Falta de apoio dos médicos restringe crescimento do uso de genéricos

Ponto positivo para os genéricos

Estimular a oferta no mercado de remédios, melhorar a qualidade, além de reduzir os preços e facilitar o acesso da população aos tratamentos são as determinações da Lei dos Genéricos, criada em fevereiro de 1999. Os objetivos apontados pelo Ministério da Saúde há exatamente dez anos parecem ter sido concretizados se os registros da indústria de genéricos forem levados em consideração.

Hoje, a variedade de medicamentos genéricos e a quantidade de empresas farmacêuticas produtoras cresceram mais de 100% em relação ao ano em que começou essa produção, de acordo com a Associação Brasileira das Indústrias de Medicamentos Genéricos (Pró-Genéricos). Em 99, apenas oito empresas eram cadastradas na Agência Nacional de Vigilância Sanitária (Anvisa) para a fabricação desses remédios. Hoje, essa relação inclui 83 farmácias. "Cresceu dez vezes em um período de dez anos", afirma Odnir Finotti, presidente da Pró-Genéricos.

Já foram registrados 2.600 produtos genérico em farmácias, número que representa 18% do mercado. Para Finotti, os dados atuais indicam resultados positivos na indústria. "O mercado está muito bom. Temos registrados 2.600 produtos, o que significa que você pode tratar praticamente 90% das doenças do dia-a-dia", destaca.

Próximos alvos dos genéricos

Doenças respiratórias, como a asma, serão os próximos alvos dos genéricos.

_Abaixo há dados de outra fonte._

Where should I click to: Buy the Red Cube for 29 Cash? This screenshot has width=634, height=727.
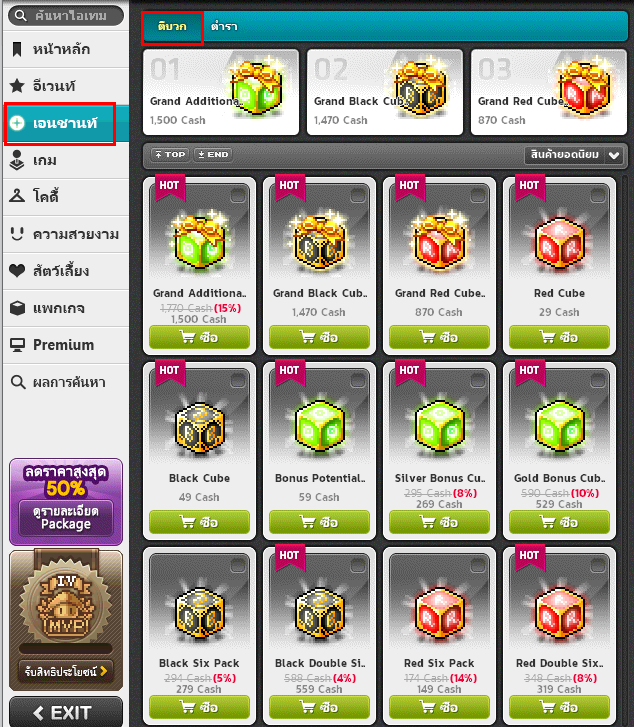[559, 337]
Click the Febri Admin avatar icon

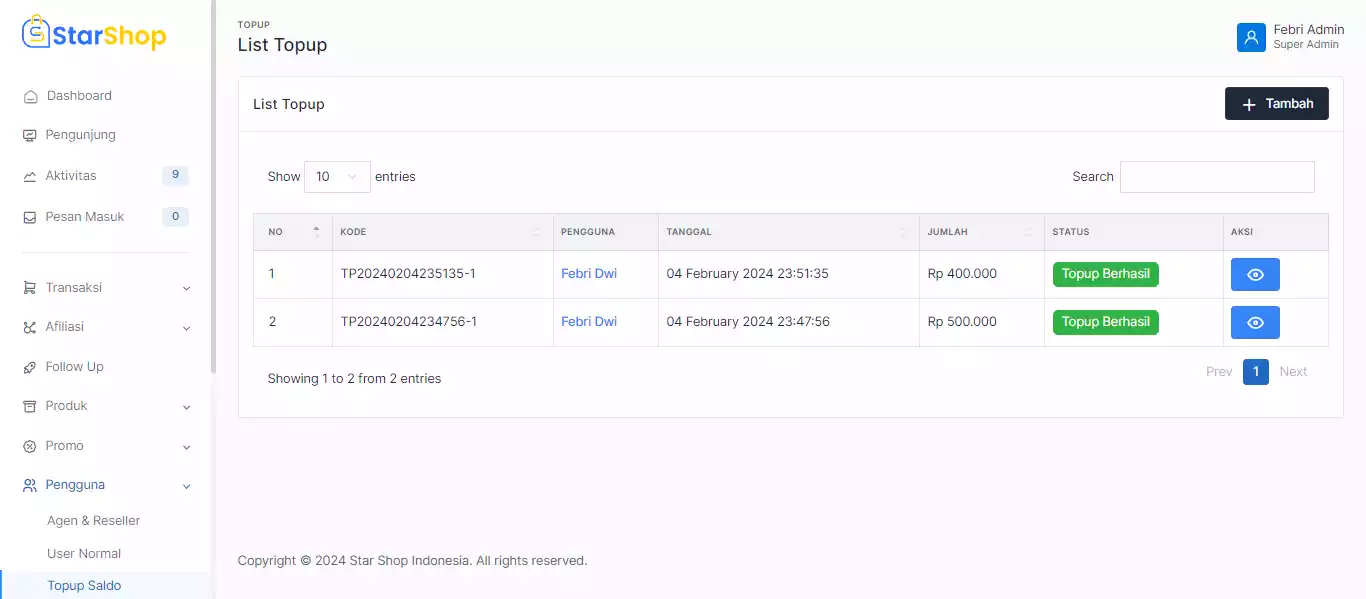tap(1251, 37)
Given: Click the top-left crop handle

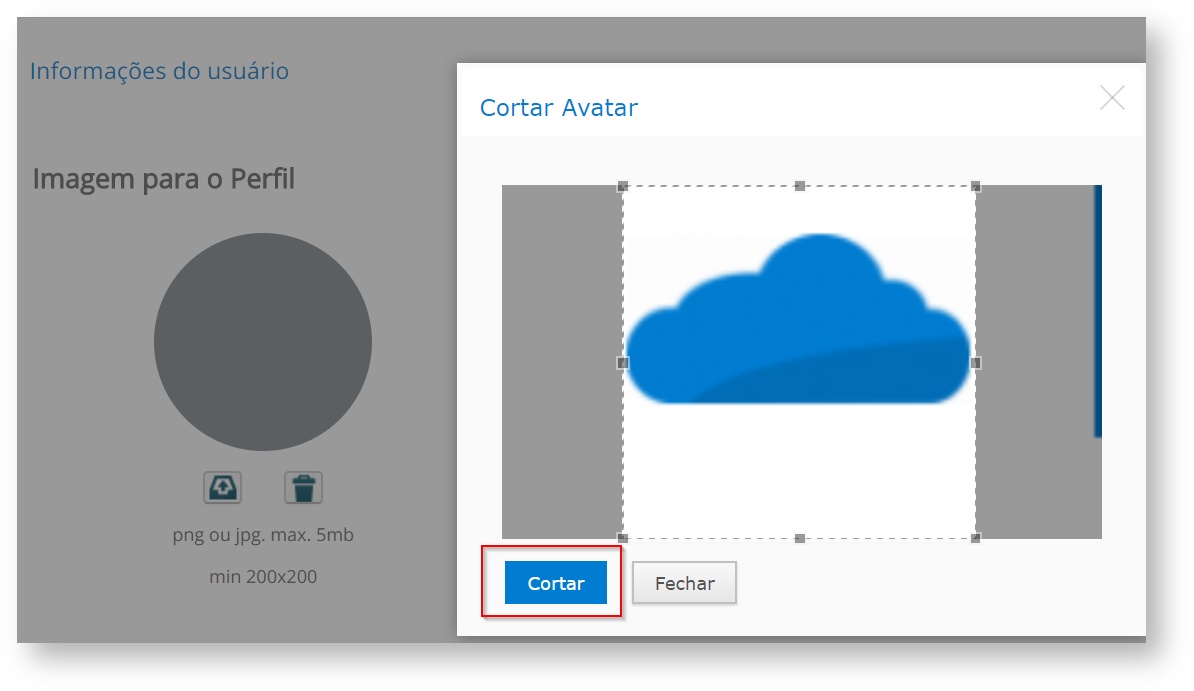Looking at the screenshot, I should click(x=622, y=186).
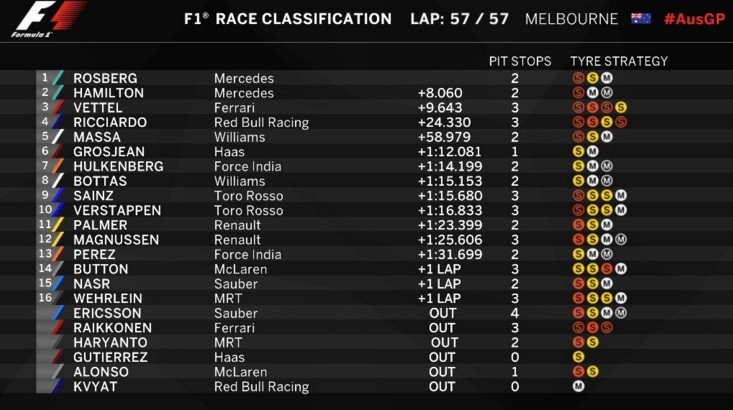Viewport: 733px width, 410px height.
Task: Click Rosberg's Mercedes team color stripe
Action: coord(58,78)
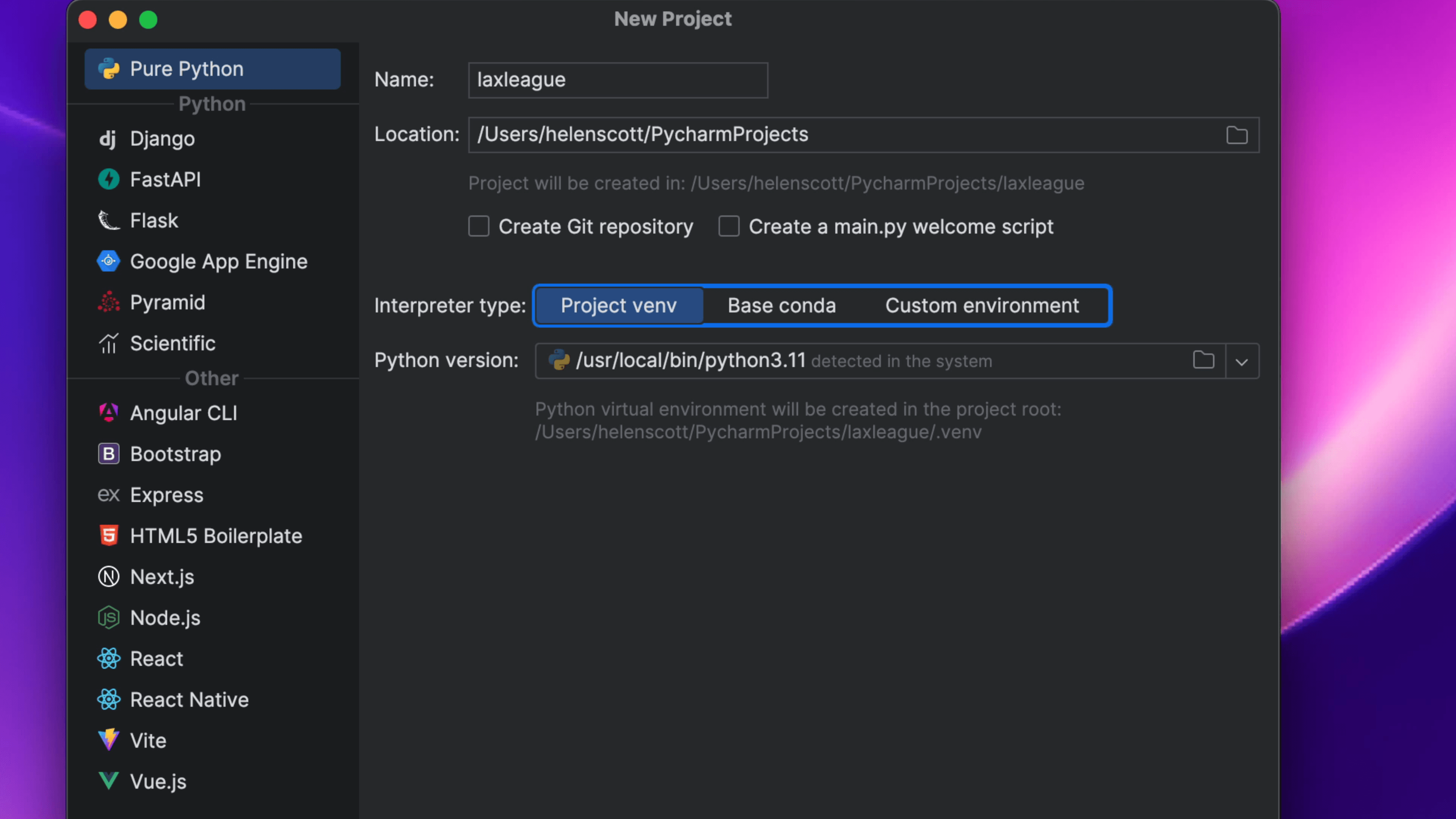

Medicamentos para o tratamento da doença com preços mais acessíveis e com a mesma qualidade que os de marca logo estarão no mercado. "Estamos trabalhando com a possibilidade de a Anvisa criar a regulamentação de medicamentos, por exemplo, para asma. As chamadas bombinhas estão sendo criadas, assim como produtos para rinite alérgica, os sprays nasais", relatou Finotti.

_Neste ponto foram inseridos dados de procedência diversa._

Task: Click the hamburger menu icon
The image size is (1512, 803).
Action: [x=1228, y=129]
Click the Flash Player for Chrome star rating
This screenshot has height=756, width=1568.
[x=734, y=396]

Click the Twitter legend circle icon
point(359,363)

Por lei, o custo do medicamento genérico ao consumidor deve ser 35% menor que o do produto de marca. Dados da Pró-Genéricos mostram que com as variações de preço no mercado farmacêutico nos últimos dez anos, já foram economizados cerca de R$ 10,5 bilhões. "Uma economia substancial, principalmente nos últimos quatro anos", diz o presidente da associação.

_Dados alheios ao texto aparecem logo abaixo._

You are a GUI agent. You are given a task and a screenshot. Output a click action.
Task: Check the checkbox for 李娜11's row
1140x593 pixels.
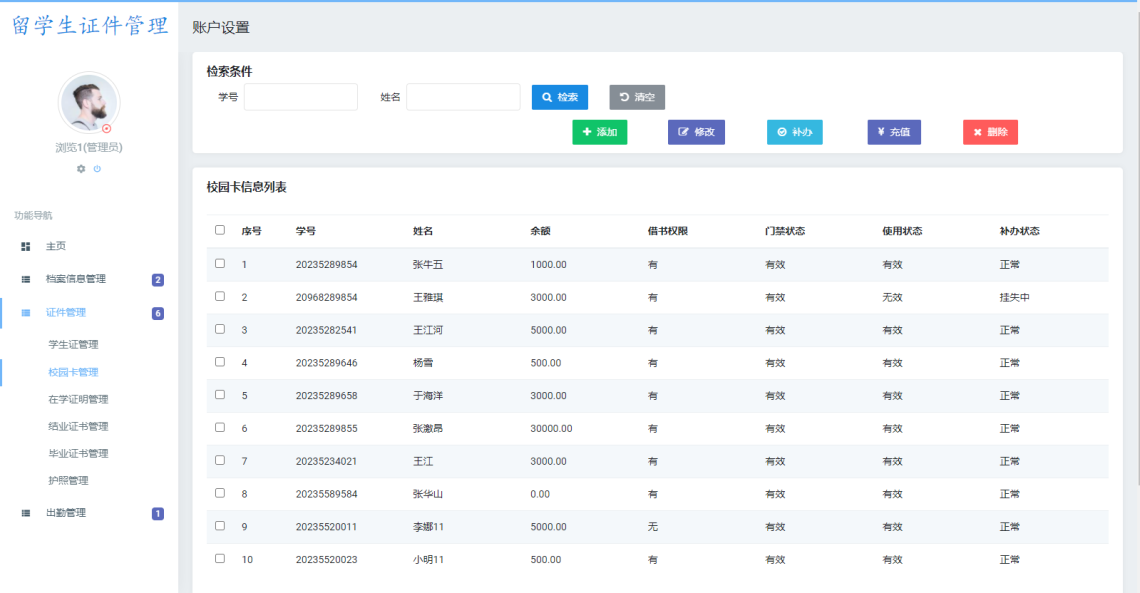pyautogui.click(x=221, y=527)
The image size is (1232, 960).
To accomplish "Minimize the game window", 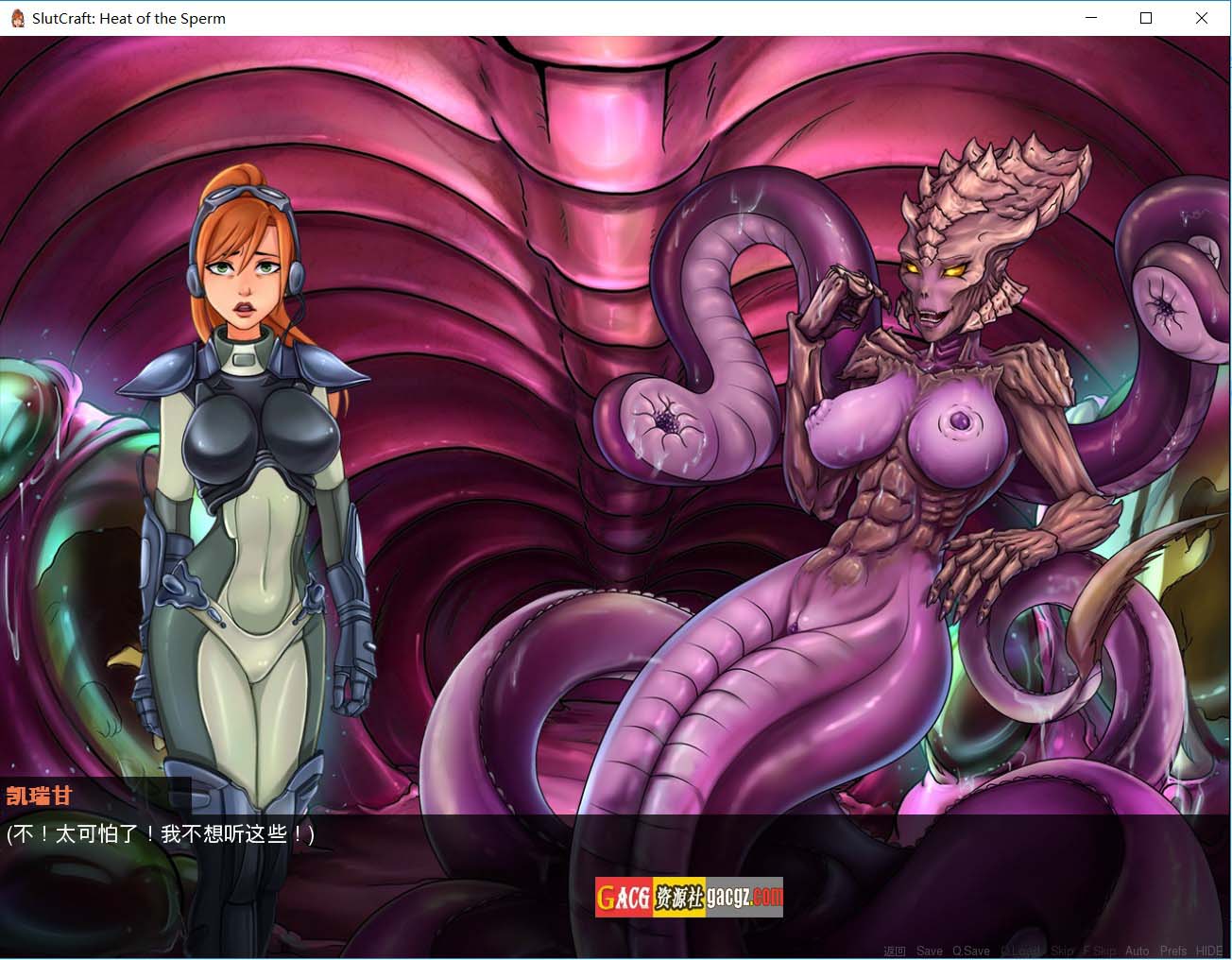I will [1091, 18].
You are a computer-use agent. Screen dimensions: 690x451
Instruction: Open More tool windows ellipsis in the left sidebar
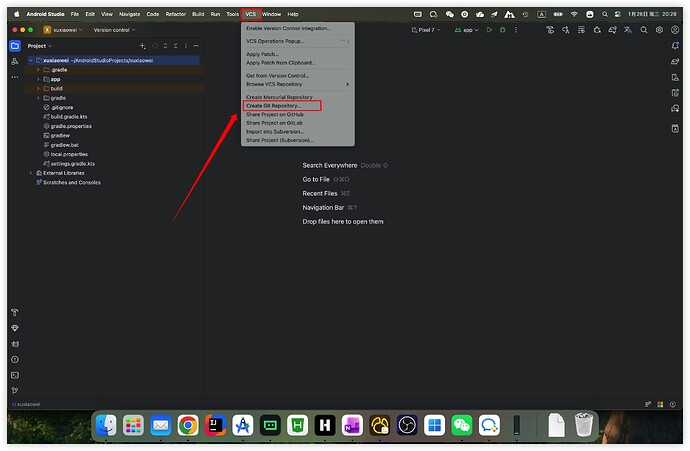(x=15, y=78)
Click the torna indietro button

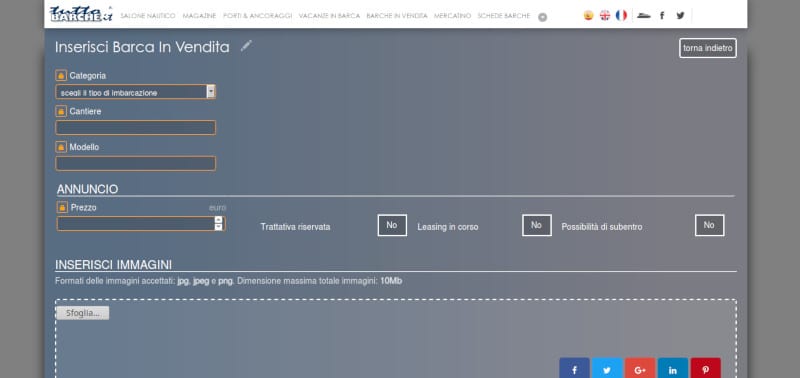(708, 48)
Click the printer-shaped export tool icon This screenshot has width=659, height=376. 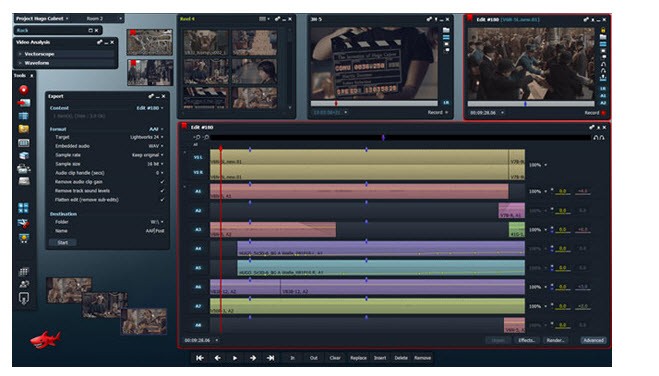[24, 168]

Falta de apoio dos médicos

No entanto, tanto os dados da economia quanto a presença dos genéricos nas casas dos consumidores poderiam ser maiores caso a Lei dos Genéricos fosse cumprida pelos profissionais. "Existe uma regulamentação sanitária que diz que o médico é quem deve receitar medicamento. E, na farmácia, quem pode dispensar ou substituir por um genérico é o farmacêutico. Se essa legislação fosse cumprida, certamente o genérico teria muito mais participação", acredita Finotti, que lembra também o benefício que a compra faz para o bolso do consumidor. "Considerado o apelo que ele tem, de funcionar como produto de referência mas com um preço em média 50% mais barato, não usar o genérico, se disponível, não é nem sensato. É jogar dinheiro fora mesmo".